┏━━

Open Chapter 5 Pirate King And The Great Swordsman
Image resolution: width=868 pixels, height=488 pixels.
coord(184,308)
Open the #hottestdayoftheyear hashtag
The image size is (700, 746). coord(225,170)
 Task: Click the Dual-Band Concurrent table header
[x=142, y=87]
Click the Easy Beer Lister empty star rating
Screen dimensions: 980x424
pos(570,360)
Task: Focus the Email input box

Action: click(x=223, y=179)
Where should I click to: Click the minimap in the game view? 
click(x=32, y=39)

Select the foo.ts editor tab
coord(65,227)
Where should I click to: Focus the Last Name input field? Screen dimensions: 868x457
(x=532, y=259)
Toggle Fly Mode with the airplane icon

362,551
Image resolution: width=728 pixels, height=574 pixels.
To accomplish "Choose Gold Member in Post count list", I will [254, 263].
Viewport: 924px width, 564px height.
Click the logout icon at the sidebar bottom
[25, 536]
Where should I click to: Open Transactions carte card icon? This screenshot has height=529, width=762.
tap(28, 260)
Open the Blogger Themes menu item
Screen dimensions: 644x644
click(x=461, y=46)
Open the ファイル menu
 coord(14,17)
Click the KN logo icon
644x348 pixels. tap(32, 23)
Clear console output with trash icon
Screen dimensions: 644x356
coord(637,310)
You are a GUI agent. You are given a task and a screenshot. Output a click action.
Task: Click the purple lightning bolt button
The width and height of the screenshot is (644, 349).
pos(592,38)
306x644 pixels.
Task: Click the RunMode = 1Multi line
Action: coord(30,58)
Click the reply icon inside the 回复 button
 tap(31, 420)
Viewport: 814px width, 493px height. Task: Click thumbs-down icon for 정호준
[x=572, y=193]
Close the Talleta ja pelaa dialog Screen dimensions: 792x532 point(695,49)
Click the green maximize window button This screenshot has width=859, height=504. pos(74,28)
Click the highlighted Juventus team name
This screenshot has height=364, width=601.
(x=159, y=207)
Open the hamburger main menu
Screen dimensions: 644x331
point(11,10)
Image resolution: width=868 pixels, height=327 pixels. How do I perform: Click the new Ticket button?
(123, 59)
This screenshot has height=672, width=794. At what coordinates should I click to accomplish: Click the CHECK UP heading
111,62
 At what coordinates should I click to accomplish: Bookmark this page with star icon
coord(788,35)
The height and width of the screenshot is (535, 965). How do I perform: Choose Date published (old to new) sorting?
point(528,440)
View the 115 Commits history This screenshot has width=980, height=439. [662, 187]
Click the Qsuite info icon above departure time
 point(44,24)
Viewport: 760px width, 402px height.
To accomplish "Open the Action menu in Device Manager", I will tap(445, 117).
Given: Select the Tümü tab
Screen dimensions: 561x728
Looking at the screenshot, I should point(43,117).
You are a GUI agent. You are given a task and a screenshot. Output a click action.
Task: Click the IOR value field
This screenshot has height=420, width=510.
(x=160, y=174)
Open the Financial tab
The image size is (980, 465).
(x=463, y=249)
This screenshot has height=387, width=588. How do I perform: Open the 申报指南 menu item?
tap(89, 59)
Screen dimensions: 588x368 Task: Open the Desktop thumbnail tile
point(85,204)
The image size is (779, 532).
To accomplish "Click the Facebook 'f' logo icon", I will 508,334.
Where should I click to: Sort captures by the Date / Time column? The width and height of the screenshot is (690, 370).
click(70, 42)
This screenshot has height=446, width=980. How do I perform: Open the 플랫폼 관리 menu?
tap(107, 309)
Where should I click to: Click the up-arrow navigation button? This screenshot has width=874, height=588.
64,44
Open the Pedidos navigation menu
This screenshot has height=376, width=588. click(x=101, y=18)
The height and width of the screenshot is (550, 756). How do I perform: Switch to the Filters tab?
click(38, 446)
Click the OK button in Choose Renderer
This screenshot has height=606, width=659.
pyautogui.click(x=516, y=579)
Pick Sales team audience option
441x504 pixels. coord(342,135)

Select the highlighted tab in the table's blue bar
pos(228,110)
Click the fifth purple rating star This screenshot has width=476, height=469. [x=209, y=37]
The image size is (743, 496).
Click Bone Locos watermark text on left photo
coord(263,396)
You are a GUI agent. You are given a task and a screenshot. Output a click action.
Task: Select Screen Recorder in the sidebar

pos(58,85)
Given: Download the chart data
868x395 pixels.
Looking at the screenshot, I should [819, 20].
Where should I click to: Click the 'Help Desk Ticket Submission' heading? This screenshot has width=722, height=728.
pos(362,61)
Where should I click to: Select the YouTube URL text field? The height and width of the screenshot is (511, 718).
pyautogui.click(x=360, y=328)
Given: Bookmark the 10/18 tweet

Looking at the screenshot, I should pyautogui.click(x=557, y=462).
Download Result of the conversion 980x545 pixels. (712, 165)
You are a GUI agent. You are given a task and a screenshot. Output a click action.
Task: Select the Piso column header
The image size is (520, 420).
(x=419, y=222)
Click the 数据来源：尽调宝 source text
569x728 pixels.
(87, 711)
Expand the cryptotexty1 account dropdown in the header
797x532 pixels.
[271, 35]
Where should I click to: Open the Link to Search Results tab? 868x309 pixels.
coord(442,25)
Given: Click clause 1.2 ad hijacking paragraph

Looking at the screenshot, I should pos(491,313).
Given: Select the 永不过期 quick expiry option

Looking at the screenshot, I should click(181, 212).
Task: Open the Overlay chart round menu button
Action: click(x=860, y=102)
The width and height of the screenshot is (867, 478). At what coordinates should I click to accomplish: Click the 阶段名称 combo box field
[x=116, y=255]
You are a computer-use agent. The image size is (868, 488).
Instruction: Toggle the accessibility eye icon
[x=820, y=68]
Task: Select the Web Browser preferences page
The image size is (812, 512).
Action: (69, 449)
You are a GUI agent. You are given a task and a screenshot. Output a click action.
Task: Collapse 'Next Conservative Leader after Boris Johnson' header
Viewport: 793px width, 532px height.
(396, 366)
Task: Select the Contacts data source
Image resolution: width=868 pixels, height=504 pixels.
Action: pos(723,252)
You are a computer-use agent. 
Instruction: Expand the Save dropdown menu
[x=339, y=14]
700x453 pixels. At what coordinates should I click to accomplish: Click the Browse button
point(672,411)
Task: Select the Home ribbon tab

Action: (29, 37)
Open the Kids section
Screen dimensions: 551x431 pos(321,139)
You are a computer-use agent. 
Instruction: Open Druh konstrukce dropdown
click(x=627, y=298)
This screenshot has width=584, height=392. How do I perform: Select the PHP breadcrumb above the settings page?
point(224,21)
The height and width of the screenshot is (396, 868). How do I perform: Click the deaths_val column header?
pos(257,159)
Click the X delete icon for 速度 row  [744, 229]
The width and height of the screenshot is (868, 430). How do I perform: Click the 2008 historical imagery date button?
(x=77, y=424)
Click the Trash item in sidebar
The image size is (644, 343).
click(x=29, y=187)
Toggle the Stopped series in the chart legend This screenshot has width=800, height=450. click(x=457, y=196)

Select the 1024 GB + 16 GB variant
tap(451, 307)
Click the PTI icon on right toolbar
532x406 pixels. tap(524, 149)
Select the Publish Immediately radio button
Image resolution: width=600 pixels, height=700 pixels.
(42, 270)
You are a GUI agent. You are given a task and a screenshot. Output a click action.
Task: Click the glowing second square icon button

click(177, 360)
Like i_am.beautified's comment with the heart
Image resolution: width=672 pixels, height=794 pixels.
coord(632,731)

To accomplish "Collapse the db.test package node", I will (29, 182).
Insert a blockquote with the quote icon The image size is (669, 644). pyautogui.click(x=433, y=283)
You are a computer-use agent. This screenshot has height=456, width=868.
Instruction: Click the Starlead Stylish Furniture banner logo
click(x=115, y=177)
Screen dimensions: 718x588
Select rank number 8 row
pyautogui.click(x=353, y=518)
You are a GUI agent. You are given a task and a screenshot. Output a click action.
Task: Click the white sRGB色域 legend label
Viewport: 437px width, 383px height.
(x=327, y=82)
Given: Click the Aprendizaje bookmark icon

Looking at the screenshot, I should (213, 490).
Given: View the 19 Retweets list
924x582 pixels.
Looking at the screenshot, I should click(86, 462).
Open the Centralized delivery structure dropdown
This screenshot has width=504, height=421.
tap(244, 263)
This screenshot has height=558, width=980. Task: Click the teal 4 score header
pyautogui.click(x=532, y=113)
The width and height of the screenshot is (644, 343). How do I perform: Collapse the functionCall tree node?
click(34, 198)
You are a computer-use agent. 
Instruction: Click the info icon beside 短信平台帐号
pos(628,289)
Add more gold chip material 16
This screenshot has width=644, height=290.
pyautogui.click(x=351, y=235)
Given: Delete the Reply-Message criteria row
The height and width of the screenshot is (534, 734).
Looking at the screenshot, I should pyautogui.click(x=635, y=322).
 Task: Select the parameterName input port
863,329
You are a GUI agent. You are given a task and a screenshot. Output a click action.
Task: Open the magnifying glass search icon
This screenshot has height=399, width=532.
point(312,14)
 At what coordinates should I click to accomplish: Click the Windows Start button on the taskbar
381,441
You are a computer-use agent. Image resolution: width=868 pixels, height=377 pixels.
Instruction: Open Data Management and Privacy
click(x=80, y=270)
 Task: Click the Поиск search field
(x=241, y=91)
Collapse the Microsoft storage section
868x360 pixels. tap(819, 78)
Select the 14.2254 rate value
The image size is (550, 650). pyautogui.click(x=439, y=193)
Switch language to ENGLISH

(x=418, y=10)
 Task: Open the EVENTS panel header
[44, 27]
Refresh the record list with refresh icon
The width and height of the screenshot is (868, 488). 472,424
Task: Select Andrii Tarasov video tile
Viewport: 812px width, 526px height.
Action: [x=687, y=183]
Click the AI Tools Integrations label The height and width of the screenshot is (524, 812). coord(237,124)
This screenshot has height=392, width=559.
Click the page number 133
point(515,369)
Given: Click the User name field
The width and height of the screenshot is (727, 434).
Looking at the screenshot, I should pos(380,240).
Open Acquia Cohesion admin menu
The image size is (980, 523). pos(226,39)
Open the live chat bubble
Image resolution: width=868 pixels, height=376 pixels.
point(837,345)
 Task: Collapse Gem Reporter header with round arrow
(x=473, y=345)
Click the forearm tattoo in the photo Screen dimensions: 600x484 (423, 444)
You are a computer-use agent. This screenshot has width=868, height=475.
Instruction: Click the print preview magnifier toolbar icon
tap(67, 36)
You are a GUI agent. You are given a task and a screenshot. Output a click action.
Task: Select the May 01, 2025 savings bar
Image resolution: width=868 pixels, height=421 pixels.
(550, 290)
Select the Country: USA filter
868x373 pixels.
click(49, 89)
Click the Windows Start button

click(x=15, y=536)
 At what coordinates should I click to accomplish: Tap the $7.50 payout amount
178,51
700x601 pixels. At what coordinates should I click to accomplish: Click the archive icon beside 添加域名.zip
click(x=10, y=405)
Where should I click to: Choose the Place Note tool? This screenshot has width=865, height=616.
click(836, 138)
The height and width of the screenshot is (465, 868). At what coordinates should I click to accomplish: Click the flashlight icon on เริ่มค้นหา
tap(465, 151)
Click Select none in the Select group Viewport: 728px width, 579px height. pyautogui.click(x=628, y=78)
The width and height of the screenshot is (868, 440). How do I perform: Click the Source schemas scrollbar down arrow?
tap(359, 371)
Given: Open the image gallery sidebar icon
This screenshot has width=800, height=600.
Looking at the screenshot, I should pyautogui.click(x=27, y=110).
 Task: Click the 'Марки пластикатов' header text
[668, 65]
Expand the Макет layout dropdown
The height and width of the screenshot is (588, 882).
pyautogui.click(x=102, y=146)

┗━━

__Instructions to follow__
Find and show each line of the listing with the word "computer".

__Exercise response__
You are a computer-use agent. The image size is (868, 488).
You are a computer-use agent. 
You are a computer-use agent. 
You are a computer-use agent. This screenshot has height=456, width=868.
You are a computer-use agent. 
You are a computer-use agent. Image resolution: width=868 pixels, height=377 pixels.
You are a computer-use agent. This screenshot has width=868, height=475.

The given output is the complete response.